Problem Solving

Gmat_mission wrote:For any real number x, the operator & is defined as: $$\&(x)=x(1−x)\ .$$ If p + 1 = &(p + 1), then p =

A. −1
B. 0
C. 1
D. 2
E. 3

We can create the equation:

p + 1 = (p + 1)(1 - (p + 1))

p + 1 = (p + 1)(-p)

p + 1 = -p^2 - p

p^2 + 2p + 1 = 0

(p + 1)(p + 1) = 0

p = -1

Answer: A

Gmat_mission wrote:For any real number x, the operator & is defined as: $$\&(x)=x(1−x)\ .$$ If p + 1 = &(p + 1), then p =

A. −1
B. 0
C. 1
D. 2
E. 3

[spoiler]OA=A[/spoiler].

How can I solve this PS question? Should I try option by option? Or there is an algebraic way? Thanks in advanced.

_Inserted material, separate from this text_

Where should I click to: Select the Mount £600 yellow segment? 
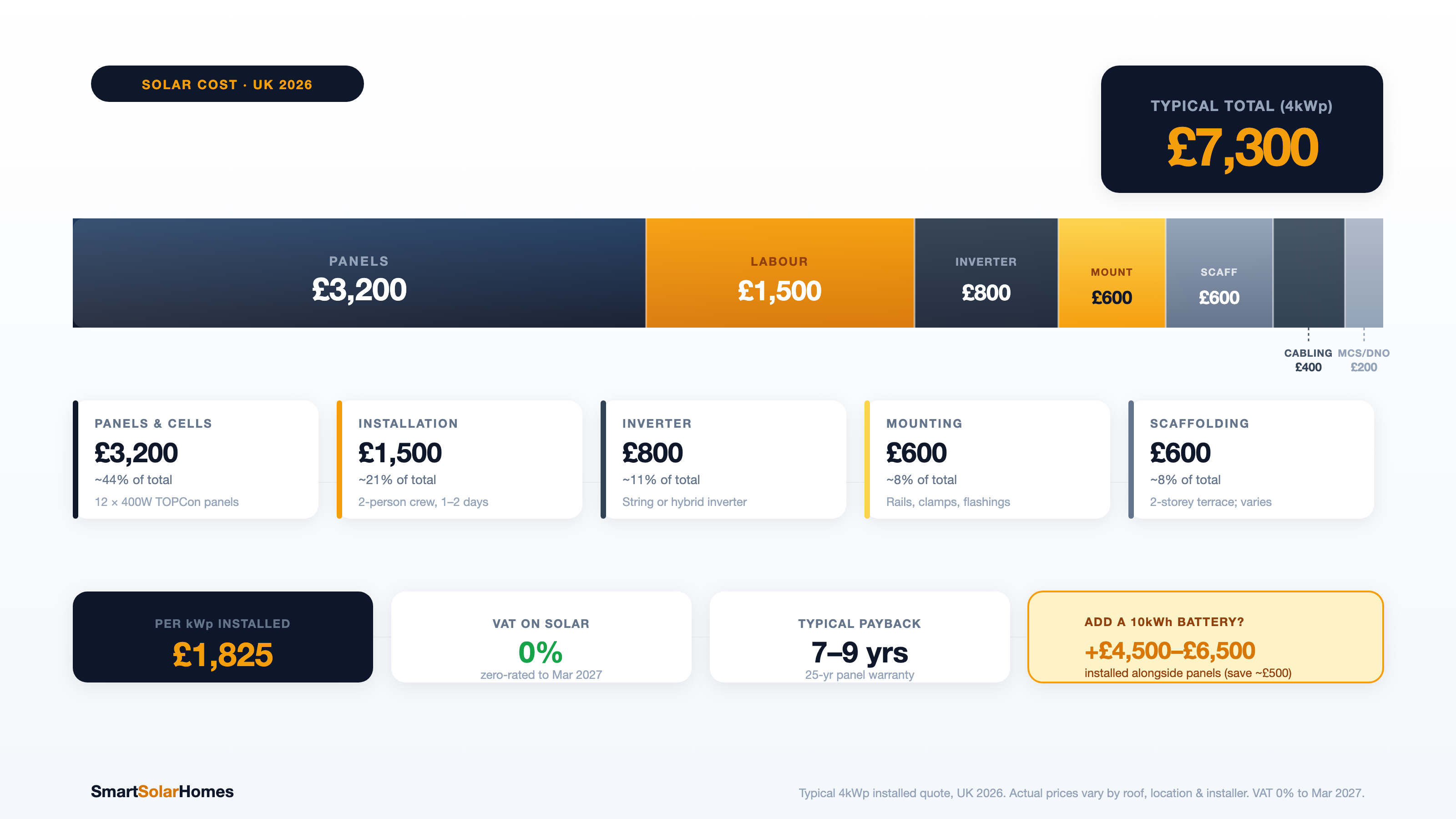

Quite often on this type of problem, testing the answer choices is a good option. The other posters have all given you the (identical) algebraic solution, so here's what answer testing would look like:

A. p = −1
p + 1 = -1 + 1 = 0
&(p + 1) = (p + 1)(1 - (p + 1)) --> (-1 + 1)(1 - (-1 + 1)) --> (0)(1) = 0
p + 1 = &(p + 1) ?
Yes!

B. p = 0
p + 1 = 0 + 1 = 1
&(p + 1) = (p + 1)(1 - (p + 1)) --> (0 + 1)(1 - (0 + 1)) --> (1)(0) = 0
p + 1 = &(p + 1) ?
No.

C. p = 1
p + 1 = 1 + 1 = 2
&(p + 1) = (p + 1)(1 - (p + 1)) --> (1 + 1)(1 - (1 + 1)) --> (2)(-1) = -2
p + 1 = &(p + 1) ?
No.

D. p = 2
p + 1 = 2 + 1 = 3
&(p + 1) = (p + 1)(1 - (p + 1)) --> (2 + 1)(1 - (2 + 1)) --> (3)(-2) = -6
p + 1 = &(p + 1) ?
No.

E. p = 3
p + 1 = 3 + 1 = 4
&(p + 1) = (p + 1)(1 - (p + 1)) --> (3 + 1)(1 - (3 + 1)) --> (4)(-3) = -12
p + 1 = &(p + 1) ?
No.

The answer is A.

Doing all of the arithmetic on each answer choice took slightly longer than the algebra on this problem, but of course we could have stopped after answer choice A and not tested the others. The question structure implies that there is only one value of p for which this will be true, so we can stop as soon as we hit that answer (I just wrote out the others to demonstrate the process).

As you're practicing, trying solving the problem BOTH ways, to develop the instinct of whether number testing or algebra will be faster on a given problem.